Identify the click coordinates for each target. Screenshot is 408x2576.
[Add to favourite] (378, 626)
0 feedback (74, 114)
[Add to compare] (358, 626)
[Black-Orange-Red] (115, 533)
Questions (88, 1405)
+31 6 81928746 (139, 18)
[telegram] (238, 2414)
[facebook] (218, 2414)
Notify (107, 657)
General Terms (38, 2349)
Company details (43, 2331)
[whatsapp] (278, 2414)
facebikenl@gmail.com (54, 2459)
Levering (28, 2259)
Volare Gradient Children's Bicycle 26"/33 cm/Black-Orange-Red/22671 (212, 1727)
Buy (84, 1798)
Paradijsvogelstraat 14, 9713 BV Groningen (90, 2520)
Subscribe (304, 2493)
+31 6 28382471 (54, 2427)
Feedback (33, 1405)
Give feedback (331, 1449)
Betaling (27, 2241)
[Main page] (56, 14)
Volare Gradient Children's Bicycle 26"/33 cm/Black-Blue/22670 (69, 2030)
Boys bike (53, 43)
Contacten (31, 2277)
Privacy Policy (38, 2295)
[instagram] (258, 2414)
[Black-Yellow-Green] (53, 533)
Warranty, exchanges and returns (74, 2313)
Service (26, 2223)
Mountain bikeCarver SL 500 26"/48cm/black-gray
*-*-*
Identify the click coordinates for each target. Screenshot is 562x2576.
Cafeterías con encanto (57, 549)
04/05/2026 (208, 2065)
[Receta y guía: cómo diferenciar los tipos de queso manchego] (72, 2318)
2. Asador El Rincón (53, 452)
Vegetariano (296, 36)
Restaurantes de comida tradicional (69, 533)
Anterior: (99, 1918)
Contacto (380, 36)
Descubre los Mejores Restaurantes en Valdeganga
*-*-*
**WORK ORDER**
Once you reach the line with "[telegram] (238, 2414)" in the data above, copy it and every line after it exactly, up to and including the line with "[instagram] (258, 2414)".

**EXPECTED OUTPUT**
[telegram] (238, 2414)
[facebook] (218, 2414)
Notify (107, 657)
General Terms (38, 2349)
Company details (43, 2331)
[whatsapp] (278, 2414)
facebikenl@gmail.com (54, 2459)
Levering (28, 2259)
Volare Gradient Children's Bicycle 26"/33 cm/Black-Orange-Red/22671 (212, 1727)
Buy (84, 1798)
Paradijsvogelstraat 14, 9713 BV Groningen (90, 2520)
Subscribe (304, 2493)
+31 6 28382471 (54, 2427)
Feedback (33, 1405)
Give feedback (331, 1449)
Betaling (27, 2241)
[Main page] (56, 14)
Volare Gradient Children's Bicycle 26"/33 cm/Black-Blue/22670 (69, 2030)
Boys bike (53, 43)
Contacten (31, 2277)
Privacy Policy (38, 2295)
[instagram] (258, 2414)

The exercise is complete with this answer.